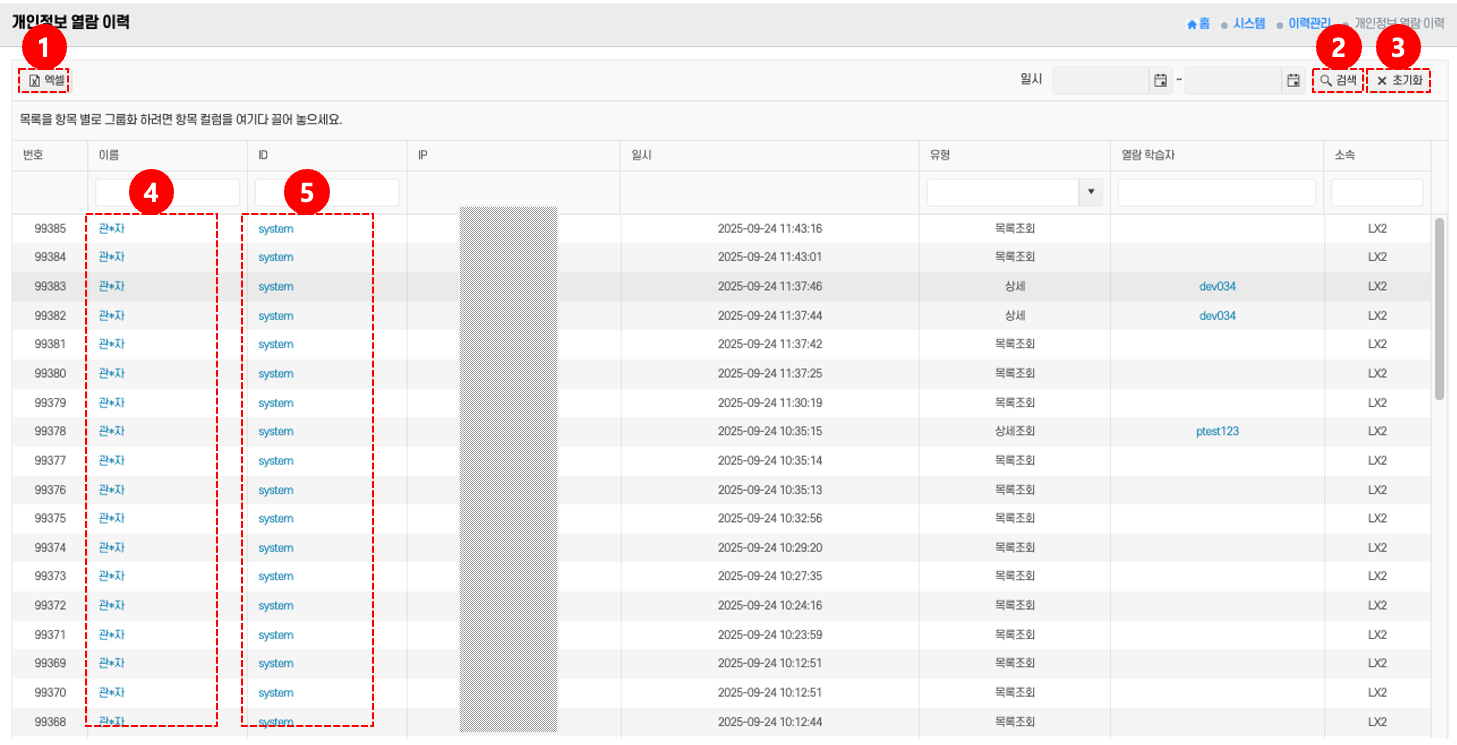Click the 검색 search button

pyautogui.click(x=1338, y=80)
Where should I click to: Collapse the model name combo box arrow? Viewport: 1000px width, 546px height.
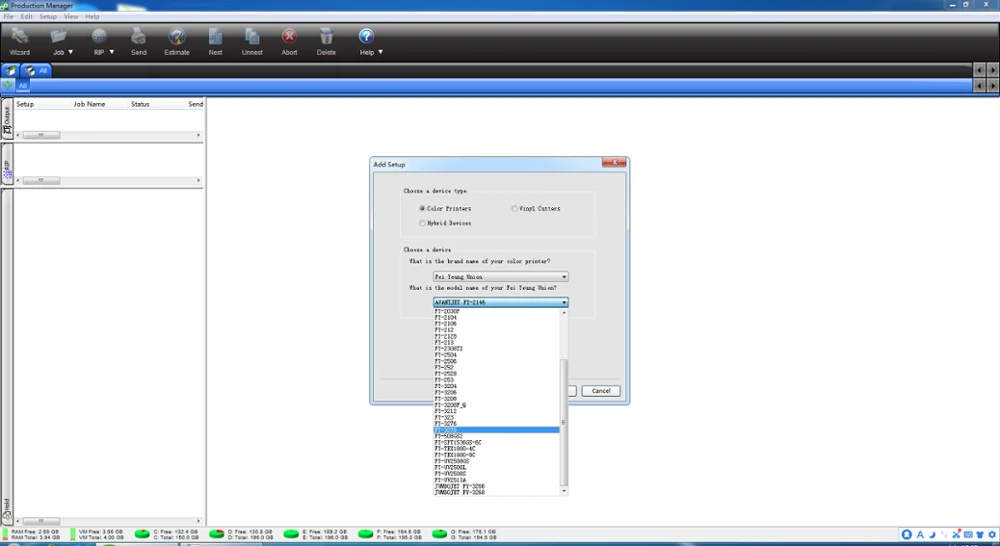(x=564, y=302)
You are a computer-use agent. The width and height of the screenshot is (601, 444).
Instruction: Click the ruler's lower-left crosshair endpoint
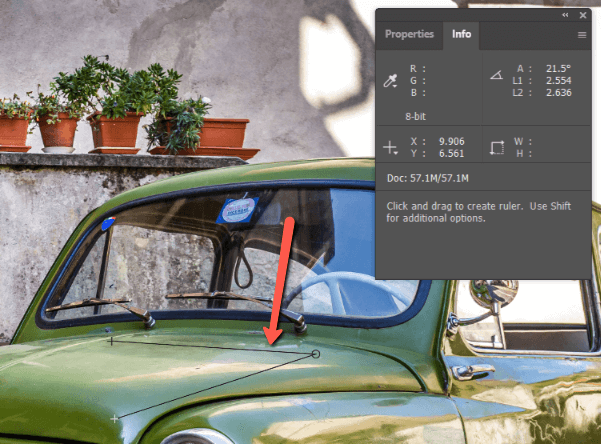point(117,416)
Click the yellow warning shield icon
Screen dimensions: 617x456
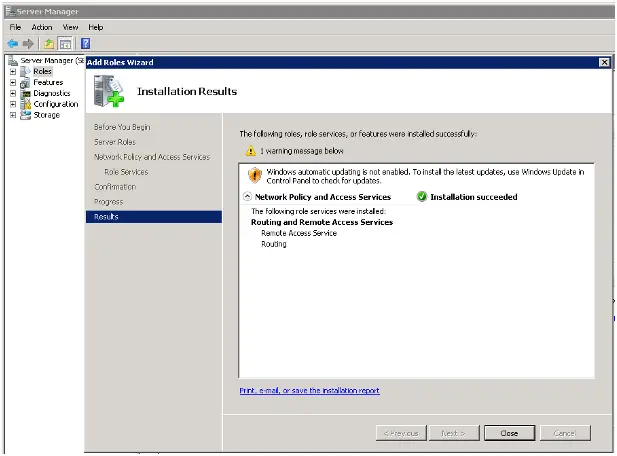[255, 175]
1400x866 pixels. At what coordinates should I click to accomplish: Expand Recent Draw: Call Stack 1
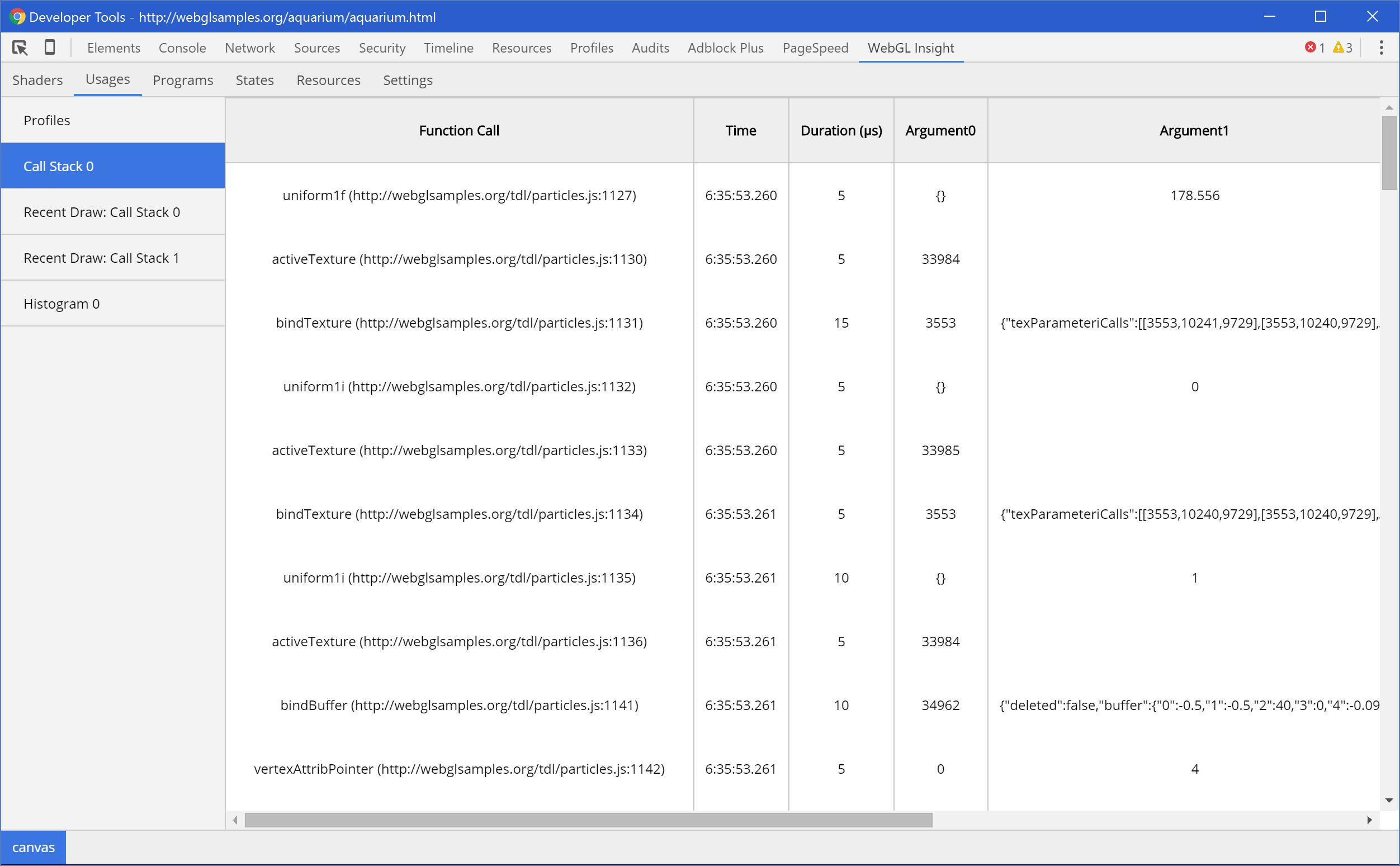point(102,257)
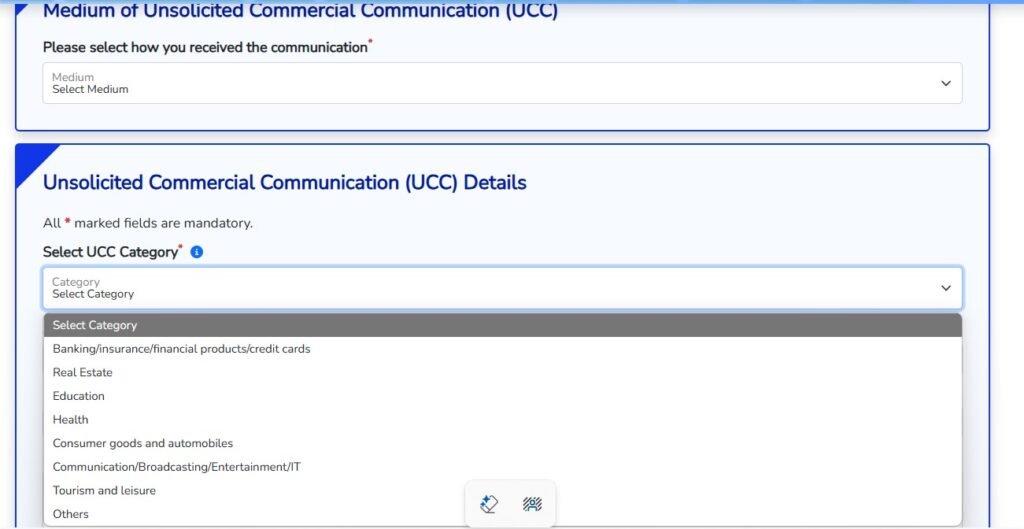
---*---
Task description: Output, exactly and only: the line containing "Click the yellow warning shield icon", the last line of the listing above, and every line in between. Leave the pictures out.

Exercise answer:
Click the yellow warning shield icon
Screen dimensions: 617x456
[255, 175]
1400x866 pixels. At what coordinates should I click to accomplish: Expand Recent Draw: Call Stack 1
point(102,257)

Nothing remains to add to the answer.